Monday, September 18, 2006

Airline Travel

Airline travel has changed a little bit since I last flew.  Granted, I don’t travel on business and fly maybe twice a year on average, so things could change without me taking notice.  Sure, we all know about taking liquids and gels on the plane is a big no-no now, but other changes abound as well.

First thing we noticed was there is a not-so-generous weight limit on baggage.  Our particular carrier had a 50 pound weight limit per checked bag, two bags per passenger.  Otherwise, they hit you with a $80 charge for “overweight” baggage.  We each packed one bag not wanting to lug our whole wardrobe to Hawaii.  No problem, we thought, until we stepped on the bathroom scale with the bags the day before we left.  One bag was OK at 46 pounds, but the bigger one weighed in at 58.  Problem was, the bag itself was 15 pounds (one of those super large 29” bags).  Valerie took out enough stuff to get it under 50 pounds, but that left the bag about 1/3 empty, which seemed like a waste.  Also, that gave us enough room to buy stuff and pack the bag again and go over the limit on the return trip. We made a mad dash to the store and purchased another 26” bag, stuffed all the stuff in and it tipped the scales at 48 pounds.  First hurdle passed.

We get to the gate to check in and there are kiosks instead of agents at the gate.  I’m no stranger to using the electronic check in when I only have carry on luggage.  But when you have bags to check how do they get on the plane?  Well, you wait.  You punch in all your information, put the bag on the scale and wait for an attendant to take you bag and put it on the belt.  Then the attendant goes to the next kiosk while you put your second bag on the scale and you wait again until he comes back around.  Sure, I understand they’re not paying someone to do that work, but now I have to wait longer.  And what about the 70ish woman ahead of me who had no clue as to what she needed to do?  She needed a ticket agent.  To me, that’s the sign of a company that uses automation to cut costs without regard to the customer’s time.

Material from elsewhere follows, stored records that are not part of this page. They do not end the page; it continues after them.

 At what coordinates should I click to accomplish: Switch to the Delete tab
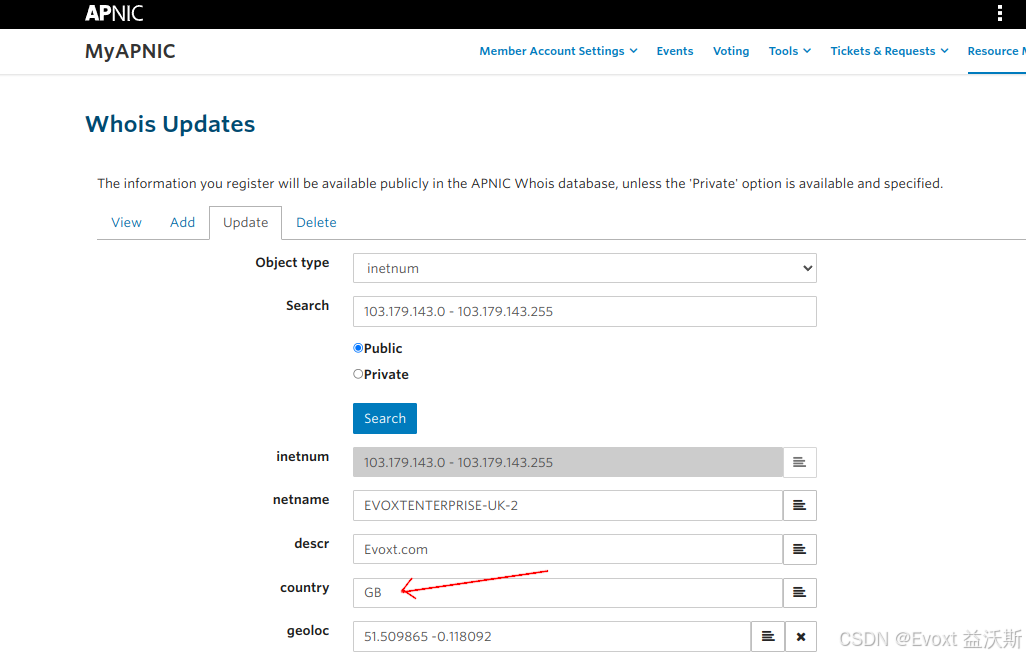point(316,223)
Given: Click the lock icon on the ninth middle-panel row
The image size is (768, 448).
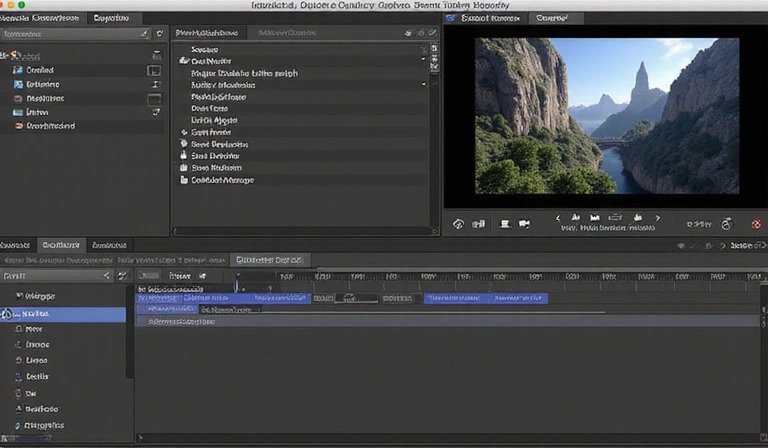Looking at the screenshot, I should click(184, 144).
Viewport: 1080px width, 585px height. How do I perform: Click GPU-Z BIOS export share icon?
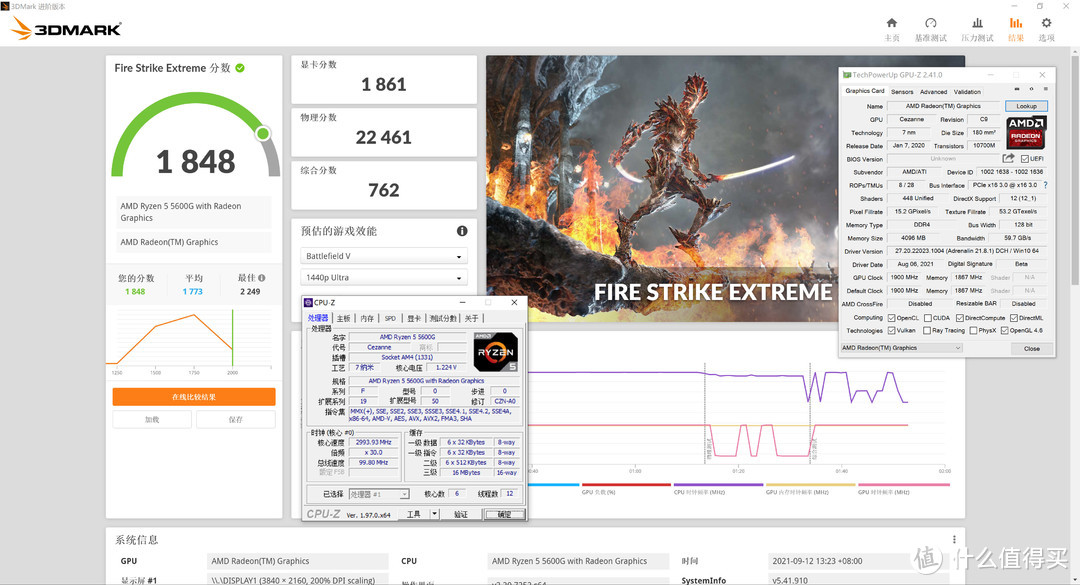(x=1008, y=159)

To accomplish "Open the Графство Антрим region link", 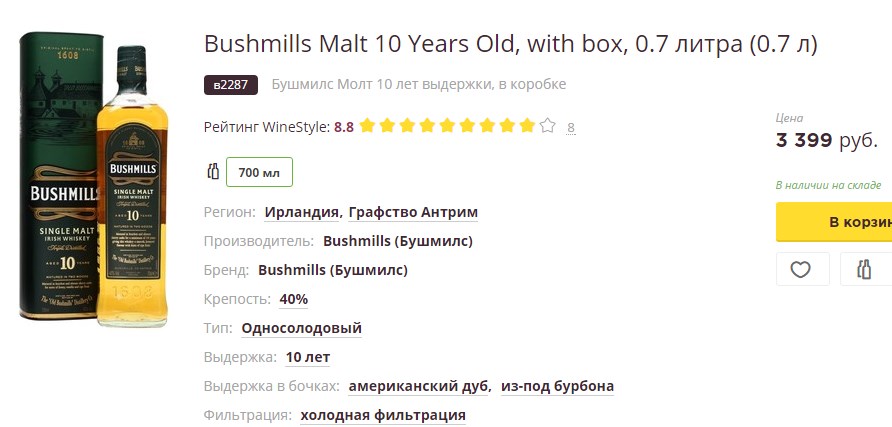I will point(413,213).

Anybody who knows me, knows I’m a big guy.  I get along in a normal seat, but it’s not the most comfortable experience for me.  Used to be that the exit row seats weren’t assigned until the gate agent saw you were capable to operate the emergency doors in an emergency.  I used to take advantage of that by getting to the airport two hours ahead of time and snagging an exit row seat about 80% of the time.  Got to the airport two hours early as usual, and requested exit row from the kiosk (see above).  “No problem”, the kiosk says, “I’ll just charge your credit card $41 per seat per leg of your trip.”  WTF?  Thanks, but no.  We board the plane and one seat out of 19 has a passenger who paid the extra $41.  Nice.  Luckily, we encountered one of the nicest flight attendants who saw I was “seat challenged” and “made” us change to an unoccupied exit row.  “I’ll get in trouble for this, but you’re going to die back there.” he said.  Nice to see a person who knows how they used to treat customers in a company that doesn’t care about the customer anymore.

Last, but not least, Airline food.  Does anybody really expect a decent meal on an airline?  Me neither.  In fact, I made conscious decision about 10 years ago that I’d rather have nothing than eat the half not-so-hot half ice-cold apple pancakes on a plane.   More and more airlines are going the way of Southwest in not even offering meals on their flights and opting instead for the obligatory snack of 6 pretzels.  Anyway, this airline has gone the same way and don’t provide meals for their economy passengers.  But you can purchase one onboard; for $5.  Personally, I’ve got no problems with this, but is it another way to extract $5 from the customer?  Perhaps.  Maybe when people pay for their food they will expect more quality.

1 comment:

OracleDoc said...

Being an X road warrior, I thought it was funny how you could always tell who flew alot and who didn't. The ones who walked around all confused or complained about trivial stuff were dead give aways.

Anyone who spends most of thier work week on a plane (ex: Tom Kyte) could testify. I'm sure as much time as he spends at airports he's on a first name basis with the majority of airline employees.